(Saved data entries)

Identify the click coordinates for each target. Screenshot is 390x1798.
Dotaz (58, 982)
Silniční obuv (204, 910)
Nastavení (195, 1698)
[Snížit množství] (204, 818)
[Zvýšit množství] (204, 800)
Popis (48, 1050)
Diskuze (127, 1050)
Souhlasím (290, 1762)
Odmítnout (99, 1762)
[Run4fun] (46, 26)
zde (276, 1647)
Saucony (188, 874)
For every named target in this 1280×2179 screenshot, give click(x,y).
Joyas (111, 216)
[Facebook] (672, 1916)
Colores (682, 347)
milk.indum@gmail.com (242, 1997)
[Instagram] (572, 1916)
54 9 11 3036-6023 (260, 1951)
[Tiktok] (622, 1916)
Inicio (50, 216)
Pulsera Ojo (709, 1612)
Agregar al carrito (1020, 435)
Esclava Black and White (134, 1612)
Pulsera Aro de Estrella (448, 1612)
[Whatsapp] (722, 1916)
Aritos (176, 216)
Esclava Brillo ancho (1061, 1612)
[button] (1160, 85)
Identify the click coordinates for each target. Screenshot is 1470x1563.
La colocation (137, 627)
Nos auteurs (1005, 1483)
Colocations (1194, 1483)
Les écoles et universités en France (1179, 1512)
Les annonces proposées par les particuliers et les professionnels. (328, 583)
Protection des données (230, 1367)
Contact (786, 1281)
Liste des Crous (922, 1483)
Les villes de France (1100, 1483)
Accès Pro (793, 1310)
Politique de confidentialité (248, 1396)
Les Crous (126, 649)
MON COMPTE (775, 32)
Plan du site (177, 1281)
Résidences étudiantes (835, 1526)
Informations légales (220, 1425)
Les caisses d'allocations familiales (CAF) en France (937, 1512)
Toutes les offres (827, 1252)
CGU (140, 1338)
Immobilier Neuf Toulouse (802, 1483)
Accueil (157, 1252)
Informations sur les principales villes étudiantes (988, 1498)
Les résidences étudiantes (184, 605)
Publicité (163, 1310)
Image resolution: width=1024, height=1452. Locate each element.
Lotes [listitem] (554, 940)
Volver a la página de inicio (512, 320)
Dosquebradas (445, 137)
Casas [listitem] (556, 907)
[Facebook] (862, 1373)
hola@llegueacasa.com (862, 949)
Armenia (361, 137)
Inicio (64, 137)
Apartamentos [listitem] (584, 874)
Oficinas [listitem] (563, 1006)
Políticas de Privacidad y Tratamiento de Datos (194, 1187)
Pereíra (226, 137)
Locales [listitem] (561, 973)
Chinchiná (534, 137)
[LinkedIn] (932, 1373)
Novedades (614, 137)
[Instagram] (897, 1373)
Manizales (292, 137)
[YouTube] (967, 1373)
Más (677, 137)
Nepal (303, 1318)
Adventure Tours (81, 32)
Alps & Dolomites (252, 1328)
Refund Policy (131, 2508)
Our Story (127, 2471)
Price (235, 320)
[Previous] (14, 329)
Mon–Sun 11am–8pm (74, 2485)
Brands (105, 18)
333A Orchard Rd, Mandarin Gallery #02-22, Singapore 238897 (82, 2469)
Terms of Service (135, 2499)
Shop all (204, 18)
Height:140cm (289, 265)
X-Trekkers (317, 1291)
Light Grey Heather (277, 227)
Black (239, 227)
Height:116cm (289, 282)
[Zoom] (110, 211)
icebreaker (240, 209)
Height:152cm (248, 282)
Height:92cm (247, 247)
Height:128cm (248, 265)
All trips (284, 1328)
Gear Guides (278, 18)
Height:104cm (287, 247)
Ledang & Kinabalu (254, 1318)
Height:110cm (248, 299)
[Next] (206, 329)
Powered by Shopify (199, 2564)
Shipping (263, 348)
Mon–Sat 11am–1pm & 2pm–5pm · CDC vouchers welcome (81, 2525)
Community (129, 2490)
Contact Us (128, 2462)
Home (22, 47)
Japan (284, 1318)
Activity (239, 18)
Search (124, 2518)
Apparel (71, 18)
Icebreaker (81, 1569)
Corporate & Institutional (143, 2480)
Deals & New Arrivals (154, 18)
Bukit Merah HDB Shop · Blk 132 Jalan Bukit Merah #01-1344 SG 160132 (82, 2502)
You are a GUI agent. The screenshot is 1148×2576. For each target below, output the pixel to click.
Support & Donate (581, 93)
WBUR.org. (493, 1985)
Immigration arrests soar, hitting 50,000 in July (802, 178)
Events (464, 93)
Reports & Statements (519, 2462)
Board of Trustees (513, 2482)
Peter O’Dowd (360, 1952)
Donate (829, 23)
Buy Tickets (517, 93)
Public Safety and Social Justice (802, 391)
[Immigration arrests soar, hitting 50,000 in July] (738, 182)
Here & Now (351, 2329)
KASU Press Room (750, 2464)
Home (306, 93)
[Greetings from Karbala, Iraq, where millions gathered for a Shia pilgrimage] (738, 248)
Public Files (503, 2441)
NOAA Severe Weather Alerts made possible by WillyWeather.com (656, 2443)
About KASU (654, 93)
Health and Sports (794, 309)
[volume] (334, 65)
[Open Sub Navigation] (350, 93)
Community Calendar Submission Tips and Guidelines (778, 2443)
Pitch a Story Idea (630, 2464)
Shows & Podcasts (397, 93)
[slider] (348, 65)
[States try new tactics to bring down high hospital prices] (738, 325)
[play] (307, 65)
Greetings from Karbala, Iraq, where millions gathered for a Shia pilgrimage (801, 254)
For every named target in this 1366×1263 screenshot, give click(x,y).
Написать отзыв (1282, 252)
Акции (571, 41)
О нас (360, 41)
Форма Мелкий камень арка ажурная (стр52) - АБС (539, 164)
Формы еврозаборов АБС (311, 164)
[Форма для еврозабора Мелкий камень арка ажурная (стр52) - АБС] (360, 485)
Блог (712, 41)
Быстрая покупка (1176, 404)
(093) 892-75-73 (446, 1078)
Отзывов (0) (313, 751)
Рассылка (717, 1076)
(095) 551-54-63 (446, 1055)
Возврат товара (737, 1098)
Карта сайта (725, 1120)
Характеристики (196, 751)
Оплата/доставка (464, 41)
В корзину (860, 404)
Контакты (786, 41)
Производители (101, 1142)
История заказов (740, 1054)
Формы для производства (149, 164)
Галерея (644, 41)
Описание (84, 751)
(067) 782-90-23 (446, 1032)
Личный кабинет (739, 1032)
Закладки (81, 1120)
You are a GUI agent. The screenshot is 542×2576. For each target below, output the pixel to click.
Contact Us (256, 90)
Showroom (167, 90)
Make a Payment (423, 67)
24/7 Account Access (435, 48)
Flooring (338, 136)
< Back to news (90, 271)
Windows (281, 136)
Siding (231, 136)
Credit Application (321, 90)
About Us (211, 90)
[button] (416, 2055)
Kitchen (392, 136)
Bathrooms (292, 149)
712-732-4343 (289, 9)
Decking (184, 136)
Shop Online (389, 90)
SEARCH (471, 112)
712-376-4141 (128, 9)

**WORK REQUEST**
Nothing in the records may change; output all of them exactly.

**FINISHED EXERCISE**
Identify the click coordinates for each target. Screenshot is 390x1798.
Dotaz (58, 982)
Silniční obuv (204, 910)
Nastavení (195, 1698)
[Snížit množství] (204, 818)
[Zvýšit množství] (204, 800)
Popis (48, 1050)
Diskuze (127, 1050)
Souhlasím (290, 1762)
Odmítnout (99, 1762)
[Run4fun] (46, 26)
zde (276, 1647)
Saucony (188, 874)
For every named target in this 1280×2179 screenshot, give click(x,y).
Joyas (111, 216)
[Facebook] (672, 1916)
Colores (682, 347)
milk.indum@gmail.com (242, 1997)
[Instagram] (572, 1916)
54 9 11 3036-6023 (260, 1951)
[Tiktok] (622, 1916)
Inicio (50, 216)
Pulsera Ojo (709, 1612)
Agregar al carrito (1020, 435)
Esclava Black and White (134, 1612)
Pulsera Aro de Estrella (448, 1612)
[Whatsapp] (722, 1916)
Aritos (176, 216)
Esclava Brillo ancho (1061, 1612)
[button] (1160, 85)
Identify the click coordinates for each target. Screenshot is 1470x1563.
La colocation (137, 627)
Nos auteurs (1005, 1483)
Colocations (1194, 1483)
Les écoles et universités en France (1179, 1512)
Les annonces proposées par les particuliers et les professionnels. (328, 583)
Protection des données (230, 1367)
Contact (786, 1281)
Liste des Crous (922, 1483)
Les villes de France (1100, 1483)
Accès Pro (793, 1310)
Politique de confidentialité (248, 1396)
Les Crous (126, 649)
MON COMPTE (775, 32)
Plan du site (177, 1281)
Résidences étudiantes (835, 1526)
Informations légales (220, 1425)
Les caisses d'allocations familiales (CAF) en France (937, 1512)
Toutes les offres (827, 1252)
CGU (140, 1338)
Immobilier Neuf Toulouse (802, 1483)
Accueil (157, 1252)
Informations sur les principales villes étudiantes (988, 1498)
Les résidences étudiantes (184, 605)
Publicité (163, 1310)
Image resolution: width=1024, height=1452. Locate each element.
Lotes [listitem] (554, 940)
Volver a la página de inicio (512, 320)
Dosquebradas (445, 137)
Casas [listitem] (556, 907)
[Facebook] (862, 1373)
hola@llegueacasa.com (862, 949)
Armenia (361, 137)
Inicio (64, 137)
Apartamentos [listitem] (584, 874)
Oficinas [listitem] (563, 1006)
Políticas de Privacidad y Tratamiento de Datos (194, 1187)
Pereíra (226, 137)
Locales [listitem] (561, 973)
Chinchiná (534, 137)
[LinkedIn] (932, 1373)
Novedades (614, 137)
[Instagram] (897, 1373)
Manizales (292, 137)
[YouTube] (967, 1373)
Más (677, 137)
Nepal (303, 1318)
Adventure Tours (81, 32)
Alps & Dolomites (252, 1328)
Refund Policy (131, 2508)
Our Story (127, 2471)
Price (235, 320)
[Previous] (14, 329)
Mon–Sun 11am–8pm (74, 2485)
Brands (105, 18)
333A Orchard Rd, Mandarin Gallery #02-22, Singapore 238897 (82, 2469)
Terms of Service (135, 2499)
Shop all (204, 18)
Height:140cm (289, 265)
X-Trekkers (317, 1291)
Light Grey Heather (277, 227)
Black (239, 227)
Height:116cm (289, 282)
[Zoom] (110, 211)
icebreaker (240, 209)
Height:152cm (248, 282)
Height:92cm (247, 247)
Height:128cm (248, 265)
All trips (284, 1328)
Gear Guides (278, 18)
Height:104cm (287, 247)
Ledang & Kinabalu (254, 1318)
Height:110cm (248, 299)
[Next] (206, 329)
Powered by Shopify (199, 2564)
Shipping (263, 348)
Mon–Sat 11am–1pm & 2pm–5pm · CDC vouchers welcome (81, 2525)
Community (129, 2490)
Contact Us (128, 2462)
Home (22, 47)
Japan (284, 1318)
Activity (239, 18)
Search (124, 2518)
Apparel (71, 18)
Icebreaker (81, 1569)
Corporate & Institutional (143, 2480)
Deals & New Arrivals (154, 18)
Bukit Merah HDB Shop · Blk 132 Jalan Bukit Merah #01-1344 SG 160132 (82, 2502)
You are a GUI agent. The screenshot is 1148×2576. For each target below, output the pixel to click.
Support & Donate (581, 93)
WBUR.org. (493, 1985)
Immigration arrests soar, hitting 50,000 in July (802, 178)
Events (464, 93)
Reports & Statements (519, 2462)
Board of Trustees (513, 2482)
Peter O’Dowd (360, 1952)
Donate (829, 23)
Buy Tickets (517, 93)
Public Safety and Social Justice (802, 391)
[Immigration arrests soar, hitting 50,000 in July] (738, 182)
Here & Now (351, 2329)
KASU Press Room (750, 2464)
Home (306, 93)
[Greetings from Karbala, Iraq, where millions gathered for a Shia pilgrimage] (738, 248)
Public Files (503, 2441)
NOAA Severe Weather Alerts made possible by WillyWeather.com (656, 2443)
About KASU (654, 93)
Health and Sports (794, 309)
[volume] (334, 65)
[Open Sub Navigation] (350, 93)
Community Calendar Submission Tips and Guidelines (778, 2443)
Pitch a Story Idea (630, 2464)
Shows & Podcasts (397, 93)
[slider] (348, 65)
[States try new tactics to bring down high hospital prices] (738, 325)
[play] (307, 65)
Greetings from Karbala, Iraq, where millions gathered for a Shia pilgrimage (801, 254)
For every named target in this 1366×1263 screenshot, give click(x,y).
Написать отзыв (1282, 252)
Акции (571, 41)
О нас (360, 41)
Форма Мелкий камень арка ажурная (стр52) - АБС (539, 164)
Формы еврозаборов АБС (311, 164)
[Форма для еврозабора Мелкий камень арка ажурная (стр52) - АБС] (360, 485)
Блог (712, 41)
Быстрая покупка (1176, 404)
(093) 892-75-73 (446, 1078)
Отзывов (0) (313, 751)
Рассылка (717, 1076)
(095) 551-54-63 (446, 1055)
Возврат товара (737, 1098)
Карта сайта (725, 1120)
Характеристики (196, 751)
Оплата/доставка (464, 41)
В корзину (860, 404)
Контакты (786, 41)
Производители (101, 1142)
История заказов (740, 1054)
Формы для производства (149, 164)
Галерея (644, 41)
Описание (84, 751)
(067) 782-90-23 (446, 1032)
Личный кабинет (739, 1032)
Закладки (81, 1120)
You are a GUI agent. The screenshot is 542×2576. For each target below, output the pixel to click.
Contact Us (256, 90)
Showroom (167, 90)
Make a Payment (423, 67)
24/7 Account Access (435, 48)
Flooring (338, 136)
< Back to news (90, 271)
Windows (281, 136)
Siding (231, 136)
Credit Application (321, 90)
About Us (211, 90)
[button] (416, 2055)
Kitchen (392, 136)
Bathrooms (292, 149)
712-732-4343 (289, 9)
Decking (184, 136)
Shop Online (389, 90)
SEARCH (471, 112)
712-376-4141 (128, 9)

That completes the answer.